Of course, every patient is an individual case.

One arrhythmia patient – a condition which causes the heart to beat with an irregular or abnormal rhythm – who underwent heart surgery at Hong Kong Adventist Hospital – Stubbs Road was able to get back to doing stringent sports in two months (stay tuned for ‘Health Matters’ episode 4, September 27).

Was his recovery from surgery typical? “This depends on the type of heart condition [of the patent] and whether the treatment is curative or not,” Ko says.

“If what he had was a short circuit in the upper half of the heart, a minimally invasive radio frequency ablation [the surgical removal of body tissue] would have been able to provide a permanent solution.
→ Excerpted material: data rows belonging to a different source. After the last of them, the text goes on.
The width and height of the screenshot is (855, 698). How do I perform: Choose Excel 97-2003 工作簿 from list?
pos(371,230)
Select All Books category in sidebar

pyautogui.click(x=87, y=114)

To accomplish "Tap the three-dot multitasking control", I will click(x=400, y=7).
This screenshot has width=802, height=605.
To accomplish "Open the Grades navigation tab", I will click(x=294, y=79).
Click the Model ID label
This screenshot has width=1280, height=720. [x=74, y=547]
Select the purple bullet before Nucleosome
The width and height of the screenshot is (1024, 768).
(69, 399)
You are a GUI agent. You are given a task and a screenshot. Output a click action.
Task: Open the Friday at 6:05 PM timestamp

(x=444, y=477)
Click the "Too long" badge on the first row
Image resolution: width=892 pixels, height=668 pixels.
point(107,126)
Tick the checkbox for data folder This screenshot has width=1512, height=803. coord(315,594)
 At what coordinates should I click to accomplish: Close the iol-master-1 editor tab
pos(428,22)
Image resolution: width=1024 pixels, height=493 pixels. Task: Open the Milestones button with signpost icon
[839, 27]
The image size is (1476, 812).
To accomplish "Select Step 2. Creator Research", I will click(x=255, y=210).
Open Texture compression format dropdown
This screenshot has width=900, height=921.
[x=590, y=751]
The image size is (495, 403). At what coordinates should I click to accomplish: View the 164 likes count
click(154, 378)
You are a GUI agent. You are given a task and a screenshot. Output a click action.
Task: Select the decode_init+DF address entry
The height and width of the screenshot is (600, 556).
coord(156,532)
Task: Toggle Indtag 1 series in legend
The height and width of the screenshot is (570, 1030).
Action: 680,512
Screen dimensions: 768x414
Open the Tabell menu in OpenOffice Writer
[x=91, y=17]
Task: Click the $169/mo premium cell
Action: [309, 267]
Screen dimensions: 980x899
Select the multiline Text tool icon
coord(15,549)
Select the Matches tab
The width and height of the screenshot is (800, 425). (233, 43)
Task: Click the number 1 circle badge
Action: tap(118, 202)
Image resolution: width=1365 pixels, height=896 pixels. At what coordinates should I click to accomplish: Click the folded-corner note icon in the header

“However, if the short circuit occurred in the lower half of the heart and caused cardiac arrest, treatment would have been implantation of a defibrillator [an apparatus that administers a controlled electric shock to restore the heart’s normal rhythm] instead.

“Rigorous sports are discouraged in this case to prevent recurrences.”

Ko says that regular check-ups for post-heart surgery patients, as well as those who are simply health conscious, is the key to improving heart health and getting the right treatment should a problem arise.

“It is often those people who do not undergo regular health check-ups that end up having heart attacks and being sent to the emergency department with severe coronary artery disease,” he says.

“[For those who have undergone surgery] if the cardiac risk factors are not regularly monitored, the coronary artery disease is going to progress.”

Finally, Ko reminds patients that some post-surgery heart drugs cause side effects at a later date. These may not be so obvious initially and so must be assessed by blood tests.

“If left unchecked, these side effects may lead to major consequences,” Ko says.

Indeed, to “unbreak your heart” as effectively as possible, the best medical advice is the same worldwide: make sure you quit smoking, avoid too much alcohol, get regular exercise (if post-surgery, do this based on advice from your physician) eat less salt, sugar and processed foods, seek emotional support from family, friends or professionals – and do have regular health check-ups.